Work to complete: Rewrite every line of the items below as a numbered list, leaving out any blank lines.

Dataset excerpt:
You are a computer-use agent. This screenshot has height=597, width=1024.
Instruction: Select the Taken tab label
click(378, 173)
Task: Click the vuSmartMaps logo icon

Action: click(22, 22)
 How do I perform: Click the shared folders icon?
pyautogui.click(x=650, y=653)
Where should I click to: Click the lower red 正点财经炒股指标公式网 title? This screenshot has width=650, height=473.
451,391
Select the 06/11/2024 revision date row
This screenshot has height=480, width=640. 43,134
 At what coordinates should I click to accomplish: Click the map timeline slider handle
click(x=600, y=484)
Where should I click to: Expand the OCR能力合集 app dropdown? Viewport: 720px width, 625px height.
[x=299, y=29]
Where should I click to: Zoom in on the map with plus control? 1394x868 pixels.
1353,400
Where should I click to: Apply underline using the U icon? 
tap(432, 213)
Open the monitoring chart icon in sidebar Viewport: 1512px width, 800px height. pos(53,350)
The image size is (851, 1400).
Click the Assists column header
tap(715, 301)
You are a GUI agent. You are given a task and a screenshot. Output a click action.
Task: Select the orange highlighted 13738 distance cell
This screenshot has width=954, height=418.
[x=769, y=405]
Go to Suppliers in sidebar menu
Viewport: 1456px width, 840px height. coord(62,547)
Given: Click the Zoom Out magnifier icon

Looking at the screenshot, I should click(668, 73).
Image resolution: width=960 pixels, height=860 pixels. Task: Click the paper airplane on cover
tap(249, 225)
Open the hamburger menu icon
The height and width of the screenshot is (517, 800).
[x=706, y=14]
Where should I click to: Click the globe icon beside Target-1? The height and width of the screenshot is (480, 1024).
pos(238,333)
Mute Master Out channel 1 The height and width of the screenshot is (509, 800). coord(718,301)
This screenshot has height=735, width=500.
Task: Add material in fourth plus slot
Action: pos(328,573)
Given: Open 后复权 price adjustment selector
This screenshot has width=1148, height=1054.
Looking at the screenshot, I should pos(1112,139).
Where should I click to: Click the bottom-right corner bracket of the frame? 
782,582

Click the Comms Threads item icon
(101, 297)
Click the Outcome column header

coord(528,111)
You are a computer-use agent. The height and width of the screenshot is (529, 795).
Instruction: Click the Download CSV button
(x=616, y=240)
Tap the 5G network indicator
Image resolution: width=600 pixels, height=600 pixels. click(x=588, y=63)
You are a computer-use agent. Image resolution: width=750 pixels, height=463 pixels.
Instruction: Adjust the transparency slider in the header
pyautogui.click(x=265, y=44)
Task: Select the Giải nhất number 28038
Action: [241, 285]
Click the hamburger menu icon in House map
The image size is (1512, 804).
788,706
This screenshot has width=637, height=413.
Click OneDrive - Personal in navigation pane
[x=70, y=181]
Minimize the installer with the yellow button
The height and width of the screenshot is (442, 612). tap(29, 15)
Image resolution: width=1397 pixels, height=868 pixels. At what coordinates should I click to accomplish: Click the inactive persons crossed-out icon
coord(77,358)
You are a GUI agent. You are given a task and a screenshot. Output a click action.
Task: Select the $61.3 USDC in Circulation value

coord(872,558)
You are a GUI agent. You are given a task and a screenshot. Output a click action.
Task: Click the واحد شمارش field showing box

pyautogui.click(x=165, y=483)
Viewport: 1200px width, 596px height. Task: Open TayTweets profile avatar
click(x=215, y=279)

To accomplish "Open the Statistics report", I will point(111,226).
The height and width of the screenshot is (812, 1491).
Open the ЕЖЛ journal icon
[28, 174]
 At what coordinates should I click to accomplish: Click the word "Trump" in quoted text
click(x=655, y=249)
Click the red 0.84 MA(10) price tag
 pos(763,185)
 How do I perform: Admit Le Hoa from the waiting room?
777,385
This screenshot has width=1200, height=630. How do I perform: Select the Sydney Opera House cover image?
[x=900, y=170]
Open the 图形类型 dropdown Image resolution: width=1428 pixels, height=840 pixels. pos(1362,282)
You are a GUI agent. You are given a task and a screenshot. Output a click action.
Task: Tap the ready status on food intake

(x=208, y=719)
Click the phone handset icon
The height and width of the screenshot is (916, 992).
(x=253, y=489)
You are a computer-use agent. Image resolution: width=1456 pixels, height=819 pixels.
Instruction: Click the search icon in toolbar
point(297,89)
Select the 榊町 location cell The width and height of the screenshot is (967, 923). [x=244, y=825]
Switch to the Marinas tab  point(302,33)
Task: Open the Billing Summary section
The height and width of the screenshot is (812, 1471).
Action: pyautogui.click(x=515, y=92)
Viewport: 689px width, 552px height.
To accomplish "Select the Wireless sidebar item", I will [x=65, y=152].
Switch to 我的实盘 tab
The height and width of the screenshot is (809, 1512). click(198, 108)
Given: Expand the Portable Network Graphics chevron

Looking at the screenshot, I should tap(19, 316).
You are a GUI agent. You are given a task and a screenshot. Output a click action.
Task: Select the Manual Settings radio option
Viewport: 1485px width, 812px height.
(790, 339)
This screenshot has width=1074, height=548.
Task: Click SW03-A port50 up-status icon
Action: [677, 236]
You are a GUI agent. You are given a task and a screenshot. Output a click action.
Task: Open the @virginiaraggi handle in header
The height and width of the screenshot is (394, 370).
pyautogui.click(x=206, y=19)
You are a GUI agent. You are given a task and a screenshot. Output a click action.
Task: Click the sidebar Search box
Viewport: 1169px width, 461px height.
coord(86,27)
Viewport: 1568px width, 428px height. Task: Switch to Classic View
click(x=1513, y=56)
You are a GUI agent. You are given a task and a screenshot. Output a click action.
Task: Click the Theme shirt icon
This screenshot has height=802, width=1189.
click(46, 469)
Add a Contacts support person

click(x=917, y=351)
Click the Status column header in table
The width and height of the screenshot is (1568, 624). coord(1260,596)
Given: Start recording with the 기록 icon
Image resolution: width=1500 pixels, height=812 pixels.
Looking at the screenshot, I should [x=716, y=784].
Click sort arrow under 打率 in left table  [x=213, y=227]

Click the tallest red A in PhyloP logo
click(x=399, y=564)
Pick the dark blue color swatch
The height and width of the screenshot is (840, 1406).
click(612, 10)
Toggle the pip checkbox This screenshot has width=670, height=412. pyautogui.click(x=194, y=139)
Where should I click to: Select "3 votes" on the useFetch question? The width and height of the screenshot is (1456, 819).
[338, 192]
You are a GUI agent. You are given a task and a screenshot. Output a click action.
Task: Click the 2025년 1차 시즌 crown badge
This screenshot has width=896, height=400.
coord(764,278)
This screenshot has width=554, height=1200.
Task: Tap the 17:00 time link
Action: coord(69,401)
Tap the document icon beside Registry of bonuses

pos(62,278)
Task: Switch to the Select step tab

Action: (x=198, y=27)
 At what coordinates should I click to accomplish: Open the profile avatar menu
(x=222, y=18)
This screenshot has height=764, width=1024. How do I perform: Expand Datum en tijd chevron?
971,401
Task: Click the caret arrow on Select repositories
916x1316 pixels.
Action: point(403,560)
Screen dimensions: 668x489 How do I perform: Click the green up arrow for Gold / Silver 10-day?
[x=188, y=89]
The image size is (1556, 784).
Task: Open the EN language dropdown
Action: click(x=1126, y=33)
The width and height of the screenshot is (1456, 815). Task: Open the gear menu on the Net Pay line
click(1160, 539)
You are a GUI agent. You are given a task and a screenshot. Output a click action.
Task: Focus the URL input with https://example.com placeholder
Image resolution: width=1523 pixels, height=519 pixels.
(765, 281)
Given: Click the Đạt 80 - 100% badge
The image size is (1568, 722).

Solution to this task:
1. You are a computer-use agent. This screenshot has height=597, width=1024.
2. Instruction: Select the Taken tab label
3. click(378, 173)
4. Task: Click the vuSmartMaps logo icon
5. Action: click(22, 22)
6.  How do I perform: Click the shared folders icon?
7. pyautogui.click(x=650, y=653)
8. Where should I click to: Click the lower red 正点财经炒股指标公式网 title? This screenshot has width=650, height=473.
9. 451,391
10. Select the 06/11/2024 revision date row
11. This screenshot has height=480, width=640. 43,134
12.  At what coordinates should I click to accomplish: Click the map timeline slider handle
13. click(x=600, y=484)
14. Where should I click to: Expand the OCR能力合集 app dropdown? Viewport: 720px width, 625px height.
15. [x=299, y=29]
16. Where should I click to: Zoom in on the map with plus control? 1394x868 pixels.
17. 1353,400
18. Where should I click to: Apply underline using the U icon? 
19. tap(432, 213)
20. Open the monitoring chart icon in sidebar Viewport: 1512px width, 800px height. pos(53,350)
21. The image size is (851, 1400).
22. Click the Assists column header
23. tap(715, 301)
24. You are a GUI agent. You are given a task and a screenshot. Output a click action.
25. Task: Select the orange highlighted 13738 distance cell
26. This screenshot has width=954, height=418.
27. [x=769, y=405]
28. Go to Suppliers in sidebar menu
29. Viewport: 1456px width, 840px height. coord(62,547)
30. Given: Click the Zoom Out magnifier icon
31. Looking at the screenshot, I should click(668, 73).
32. Image resolution: width=960 pixels, height=860 pixels. Task: Click the paper airplane on cover
33. tap(249, 225)
34. Open the hamburger menu icon
35. The height and width of the screenshot is (517, 800).
36. [x=706, y=14]
37. Where should I click to: Click the globe icon beside Target-1? The height and width of the screenshot is (480, 1024).
38. pos(238,333)
39. Mute Master Out channel 1 The height and width of the screenshot is (509, 800). coord(718,301)
40. This screenshot has height=735, width=500.
41. Task: Add material in fourth plus slot
42. Action: pos(328,573)
43. Given: Open 后复权 price adjustment selector
44. This screenshot has width=1148, height=1054.
45. Looking at the screenshot, I should pos(1112,139).
46. Where should I click to: Click the bottom-right corner bracket of the frame? 
47. 782,582
48. Click the Comms Threads item icon
49. (101, 297)
50. Click the Outcome column header
51. coord(528,111)
52. You are a computer-use agent. The height and width of the screenshot is (529, 795).
53. Instruction: Click the Download CSV button
54. (x=616, y=240)
55. Tap the 5G network indicator
56. Image resolution: width=600 pixels, height=600 pixels. click(x=588, y=63)
57. You are a computer-use agent. Image resolution: width=750 pixels, height=463 pixels.
58. Instruction: Adjust the transparency slider in the header
59. pyautogui.click(x=265, y=44)
60. Task: Select the Giải nhất number 28038
61. Action: [241, 285]
62. Click the hamburger menu icon in House map
63. The image size is (1512, 804).
64. 788,706
65. This screenshot has width=637, height=413.
66. Click OneDrive - Personal in navigation pane
67. [x=70, y=181]
68. Minimize the installer with the yellow button
69. The height and width of the screenshot is (442, 612). tap(29, 15)
70. Image resolution: width=1397 pixels, height=868 pixels. At what coordinates should I click to accomplish: Click the inactive persons crossed-out icon
71. coord(77,358)
72. You are a GUI agent. You are given a task and a screenshot. Output a click action.
73. Task: Select the $61.3 USDC in Circulation value
74. coord(872,558)
75. You are a GUI agent. You are given a task and a screenshot. Output a click action.
76. Task: Click the واحد شمارش field showing box
77. pyautogui.click(x=165, y=483)
78. Viewport: 1200px width, 596px height. Task: Open TayTweets profile avatar
79. click(x=215, y=279)
80. To accomplish "Open the Statistics report", I will point(111,226).
81. The height and width of the screenshot is (812, 1491).
82. Open the ЕЖЛ journal icon
83. [28, 174]
84.  At what coordinates should I click to accomplish: Click the word "Trump" in quoted text
85. click(x=655, y=249)
86. Click the red 0.84 MA(10) price tag
87.  pos(763,185)
88.  How do I perform: Admit Le Hoa from the waiting room?
89. 777,385
90. This screenshot has width=1200, height=630. How do I perform: Select the Sydney Opera House cover image?
91. [x=900, y=170]
92. Open the 图形类型 dropdown Image resolution: width=1428 pixels, height=840 pixels. pos(1362,282)
93. You are a GUI agent. You are given a task and a screenshot. Output a click action.
94. Task: Tap the ready status on food intake
95. (x=208, y=719)
96. Click the phone handset icon
97. The height and width of the screenshot is (916, 992).
98. (x=253, y=489)
99. You are a computer-use agent. Image resolution: width=1456 pixels, height=819 pixels.
100. Instruction: Click the search icon in toolbar
101. point(297,89)
102. Select the 榊町 location cell The width and height of the screenshot is (967, 923). [x=244, y=825]
103. Switch to the Marinas tab  point(302,33)
104. Task: Open the Billing Summary section
105. The height and width of the screenshot is (812, 1471).
106. Action: pyautogui.click(x=515, y=92)
107. Viewport: 689px width, 552px height.
108. To accomplish "Select the Wireless sidebar item", I will [x=65, y=152].
109. Switch to 我的实盘 tab
110. The height and width of the screenshot is (809, 1512). click(198, 108)
111. Given: Expand the Portable Network Graphics chevron
112. Looking at the screenshot, I should tap(19, 316).
113. You are a GUI agent. You are given a task and a screenshot. Output a click action.
114. Task: Select the Manual Settings radio option
115. Viewport: 1485px width, 812px height.
116. (790, 339)
117. This screenshot has width=1074, height=548.
118. Task: Click SW03-A port50 up-status icon
119. Action: [677, 236]
120. You are a GUI agent. You are given a task and a screenshot. Output a click action.
121. Task: Open the @virginiaraggi handle in header
122. The height and width of the screenshot is (394, 370).
123. pyautogui.click(x=206, y=19)
124. You are a GUI agent. You are given a task and a screenshot. Output a click action.
125. Task: Click the sidebar Search box
126. Viewport: 1169px width, 461px height.
127. coord(86,27)
128. Viewport: 1568px width, 428px height. Task: Switch to Classic View
129. click(x=1513, y=56)
130. You are a GUI agent. You are given a task and a screenshot. Output a click action.
131. Task: Click the Theme shirt icon
132. This screenshot has height=802, width=1189.
133. click(46, 469)
134. Add a Contacts support person
135. click(x=917, y=351)
136. Click the Status column header in table
137. The width and height of the screenshot is (1568, 624). coord(1260,596)
138. Given: Start recording with the 기록 icon
139. Image resolution: width=1500 pixels, height=812 pixels.
140. Looking at the screenshot, I should [x=716, y=784].
141. Click sort arrow under 打率 in left table  [x=213, y=227]
142. Click the tallest red A in PhyloP logo
143. click(x=399, y=564)
144. Pick the dark blue color swatch
145. The height and width of the screenshot is (840, 1406).
146. click(612, 10)
147. Toggle the pip checkbox This screenshot has width=670, height=412. pyautogui.click(x=194, y=139)
148. Where should I click to: Select "3 votes" on the useFetch question? The width and height of the screenshot is (1456, 819).
149. [338, 192]
150. You are a GUI agent. You are given a task and a screenshot. Output a click action.
151. Task: Click the 2025년 1차 시즌 crown badge
152. This screenshot has width=896, height=400.
153. coord(764,278)
154. This screenshot has width=554, height=1200.
155. Task: Tap the 17:00 time link
156. Action: coord(69,401)
157. Tap the document icon beside Registry of bonuses
158. pos(62,278)
159. Task: Switch to the Select step tab
160. Action: (x=198, y=27)
161.  At what coordinates should I click to accomplish: Open the profile avatar menu
162. (x=222, y=18)
163. This screenshot has height=764, width=1024. How do I perform: Expand Datum en tijd chevron?
164. 971,401
165. Task: Click the caret arrow on Select repositories
166. 916x1316 pixels.
167. Action: point(403,560)
168. Screen dimensions: 668x489 How do I perform: Click the green up arrow for Gold / Silver 10-day?
169. [x=188, y=89]
170. The image size is (1556, 784).
171. Task: Open the EN language dropdown
172. Action: click(x=1126, y=33)
173. The width and height of the screenshot is (1456, 815). Task: Open the gear menu on the Net Pay line
174. click(1160, 539)
175. You are a GUI agent. You are given a task and a screenshot. Output a click action.
176. Task: Focus the URL input with https://example.com placeholder
177. Image resolution: width=1523 pixels, height=519 pixels.
178. (765, 281)
179. Given: Click the Đạt 80 - 100% badge
180. The image size is (1568, 722).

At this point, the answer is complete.